Professor Jodie McVernon uses mathematical models to chart the potential impacts of infectious disease outbreaks.

Predicting how infectious diseases like pandemic influenza or COVID-19 will spread helps governments plan more effective responses.

The outcome

Mathematical models of infectious disease outbreaks are helping the Australian government respond to pandemic threats.

Developed by a University of Melbourne research team, the models can be used to chart the different potential impacts of an infectious disease outbreak. For example, they can anticipate likely numbers of infections, hospitalisations and deaths.

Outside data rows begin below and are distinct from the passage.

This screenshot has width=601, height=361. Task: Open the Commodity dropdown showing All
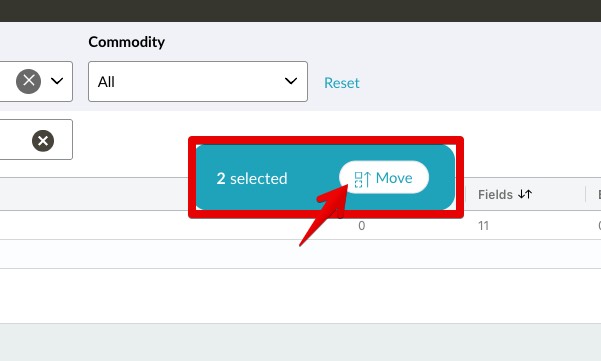pos(198,81)
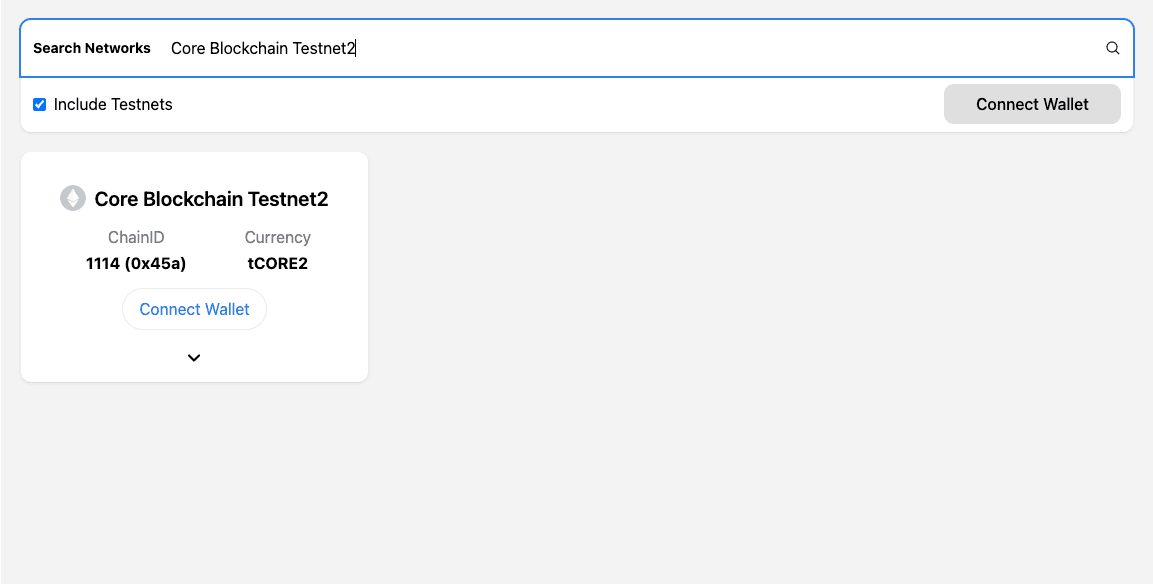Click the 1114 chain ID value
The image size is (1153, 584).
(x=103, y=264)
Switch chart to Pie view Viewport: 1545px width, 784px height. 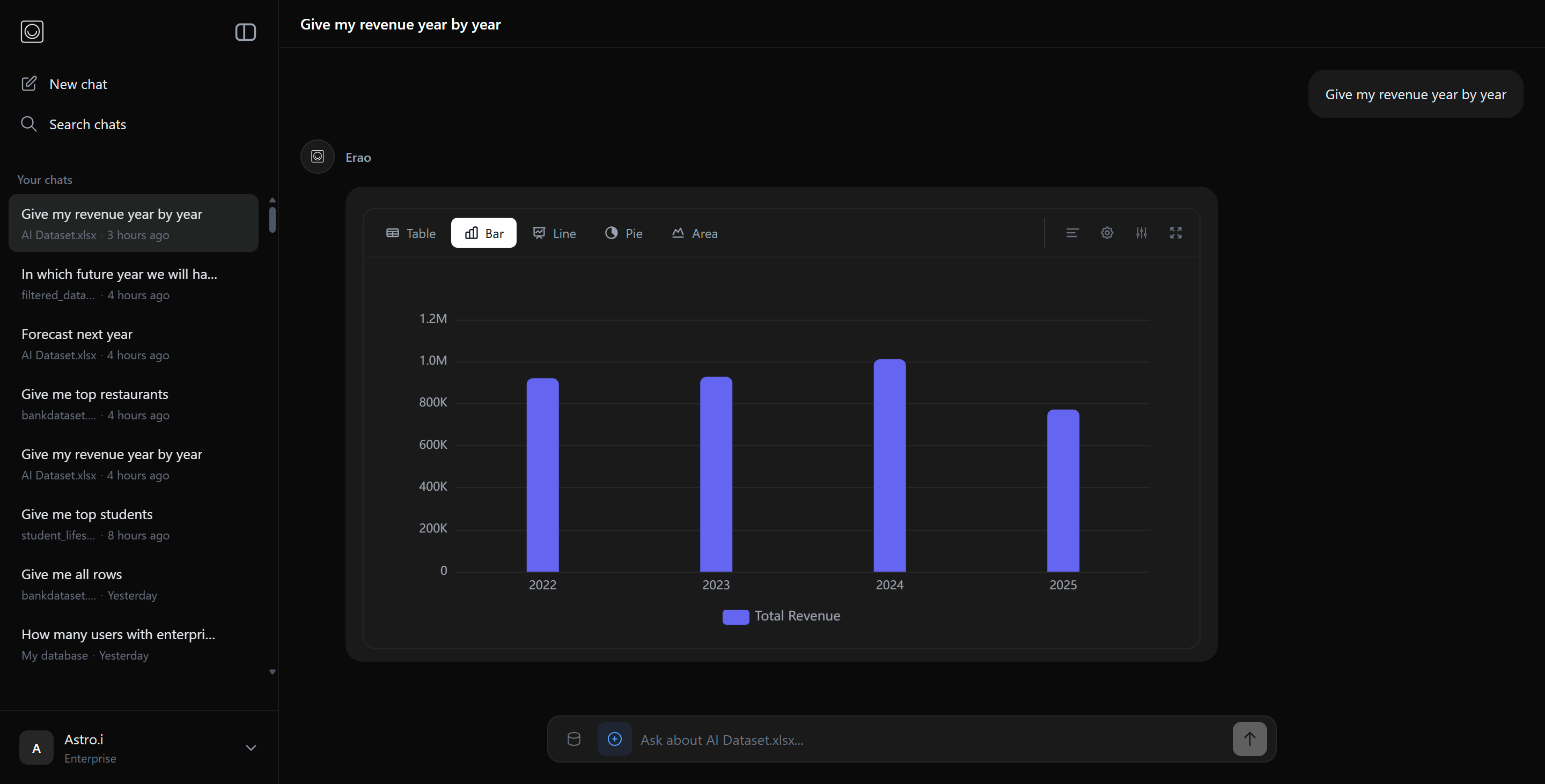623,233
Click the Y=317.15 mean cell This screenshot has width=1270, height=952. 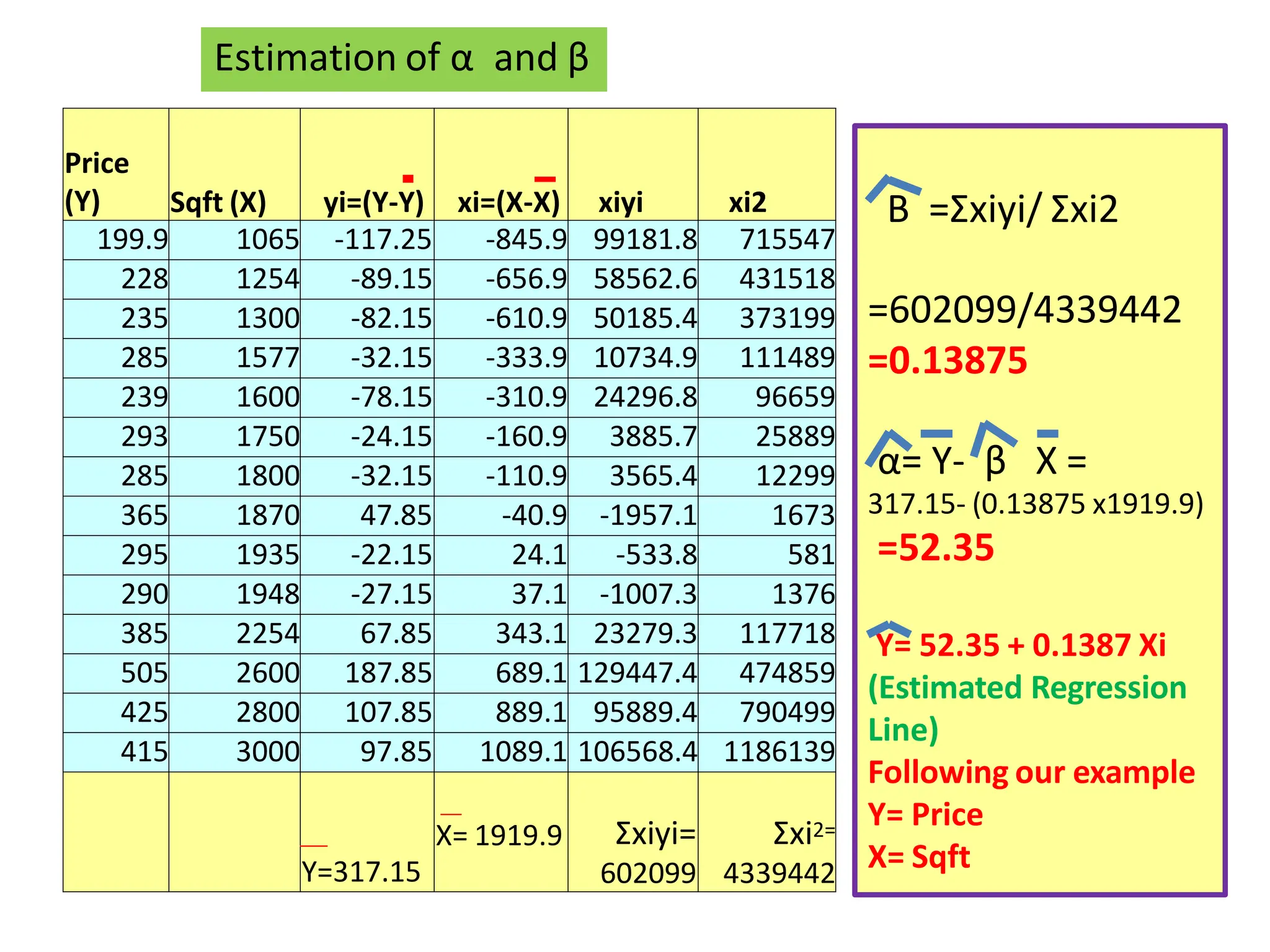[361, 871]
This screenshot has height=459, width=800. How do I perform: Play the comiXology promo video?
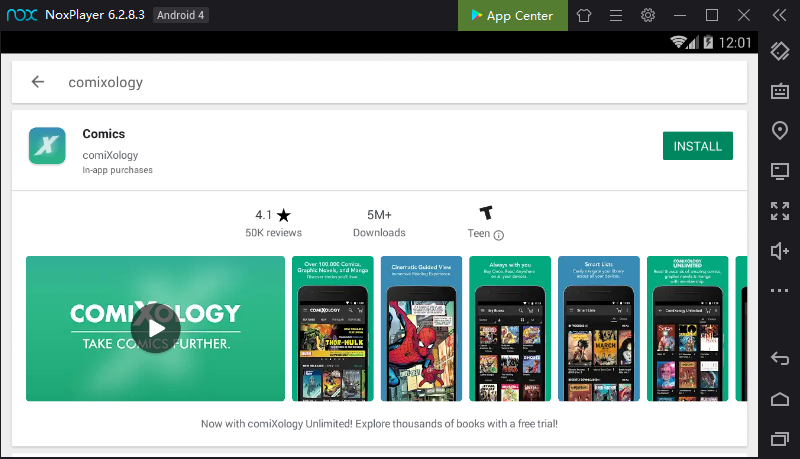pos(155,328)
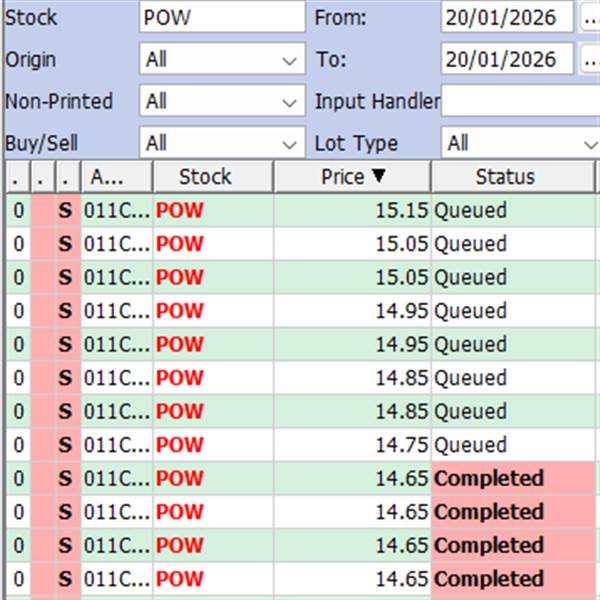Click the sell indicator S in first row
The image size is (600, 600).
[x=66, y=211]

Using modelling to assess early information about an epidemic can also predict its future course weeks in advance, providing just-in-time support for decision-makers. This information helps governments to plan the most effective response.

In Australia, the team’s models provided early evidence that COVID-19 may have a major impact. This informed the Federal Government’s response. These contributions added to 15 years of providing advice on preparing and responding to pandemic influenza.

The team’s models have been used to predict the peak of influenza season up to five weeks in advance. State governments have used this information to help plan their health resources.

Internationally, the team works with the World Health Organization on pandemic management advice for countries.

The need

Circumstances can change quickly during infectious disease outbreaks and uncertainty can be high. Governments need to be able to adapt their responses in light of rapidly emerging evidence.

Being able to anticipate the spread of an infectious disease and its impacts allows governments to identify proportionate strategies to reduce harm. These may include strengthening the health system’s capacity to respond, or applying social distancing (stay at home) measures to limit spread.

Developing the solution

A research team led by Professor Jodie McVernon and Professor James McCaw builds and refines the models. They do this by combining mathematical modelling with clinical and epidemiological studies (studies of diseases). This ongoing process ensures readiness to respond quickly when the need emerges.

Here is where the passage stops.